**EXERCISE DIRECTIONS**
Go through the listing below, count the lines that contain "each", and state the number alone.

**SOURCE RECORDS**
################

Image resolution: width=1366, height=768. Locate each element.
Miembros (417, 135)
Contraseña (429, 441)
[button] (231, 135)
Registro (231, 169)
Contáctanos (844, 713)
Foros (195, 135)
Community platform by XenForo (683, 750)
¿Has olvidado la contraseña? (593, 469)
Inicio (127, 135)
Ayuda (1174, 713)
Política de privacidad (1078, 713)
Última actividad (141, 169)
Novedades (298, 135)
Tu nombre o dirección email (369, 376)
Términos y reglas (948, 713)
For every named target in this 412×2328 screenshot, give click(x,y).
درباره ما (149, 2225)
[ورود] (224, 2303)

################

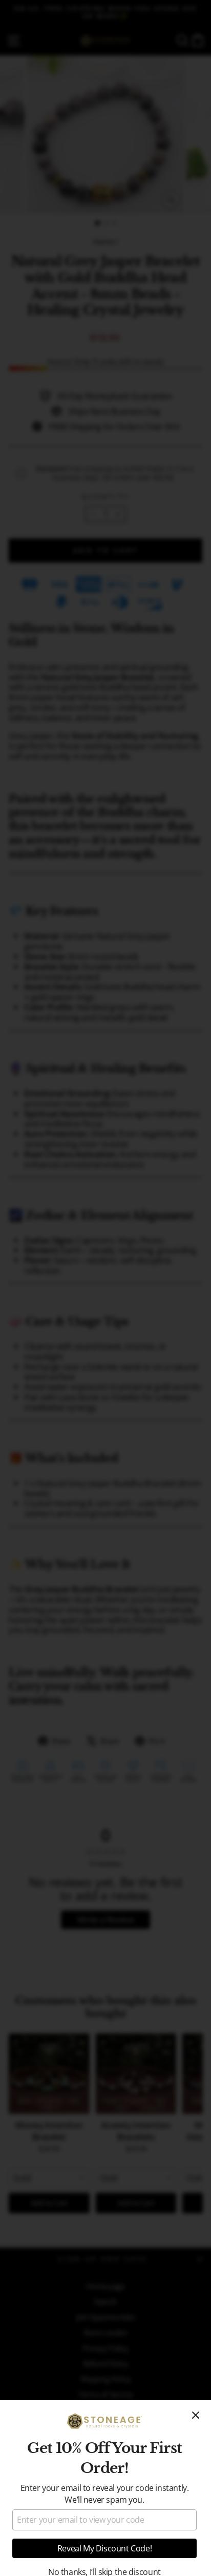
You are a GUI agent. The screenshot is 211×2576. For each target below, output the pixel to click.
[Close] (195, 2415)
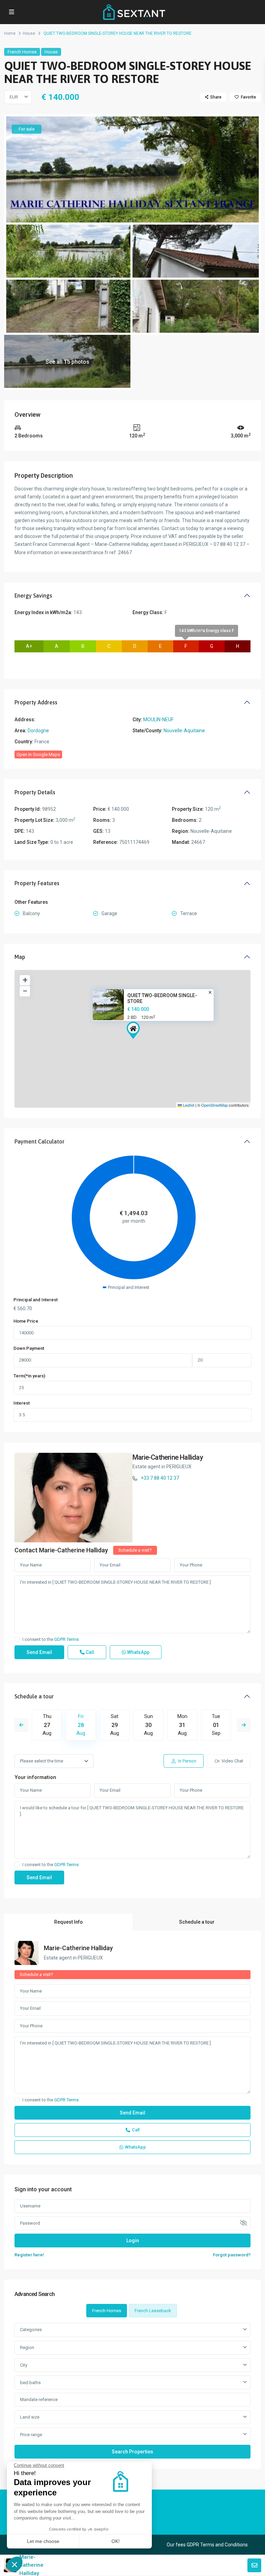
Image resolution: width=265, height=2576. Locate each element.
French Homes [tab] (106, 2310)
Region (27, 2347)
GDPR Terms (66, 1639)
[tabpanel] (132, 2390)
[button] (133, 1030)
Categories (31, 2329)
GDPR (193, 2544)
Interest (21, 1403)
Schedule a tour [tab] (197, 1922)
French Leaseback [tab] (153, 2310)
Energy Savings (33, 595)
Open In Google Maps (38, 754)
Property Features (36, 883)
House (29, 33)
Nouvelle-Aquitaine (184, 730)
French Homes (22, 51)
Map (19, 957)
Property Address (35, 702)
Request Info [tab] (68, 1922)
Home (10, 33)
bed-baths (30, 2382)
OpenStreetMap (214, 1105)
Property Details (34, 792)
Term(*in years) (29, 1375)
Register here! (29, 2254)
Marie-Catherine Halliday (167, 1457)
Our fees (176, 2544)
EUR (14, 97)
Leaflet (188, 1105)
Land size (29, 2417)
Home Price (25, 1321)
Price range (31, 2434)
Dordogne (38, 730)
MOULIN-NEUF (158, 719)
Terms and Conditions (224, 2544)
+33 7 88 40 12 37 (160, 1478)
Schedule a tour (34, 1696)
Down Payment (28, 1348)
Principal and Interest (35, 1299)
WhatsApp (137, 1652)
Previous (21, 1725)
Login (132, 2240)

################

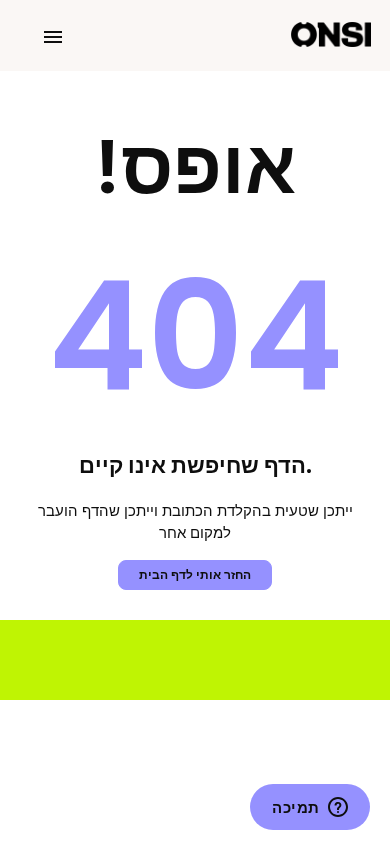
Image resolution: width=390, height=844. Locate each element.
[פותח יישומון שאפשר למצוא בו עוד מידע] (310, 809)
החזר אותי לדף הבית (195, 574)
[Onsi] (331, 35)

################

**RESPONSE**
4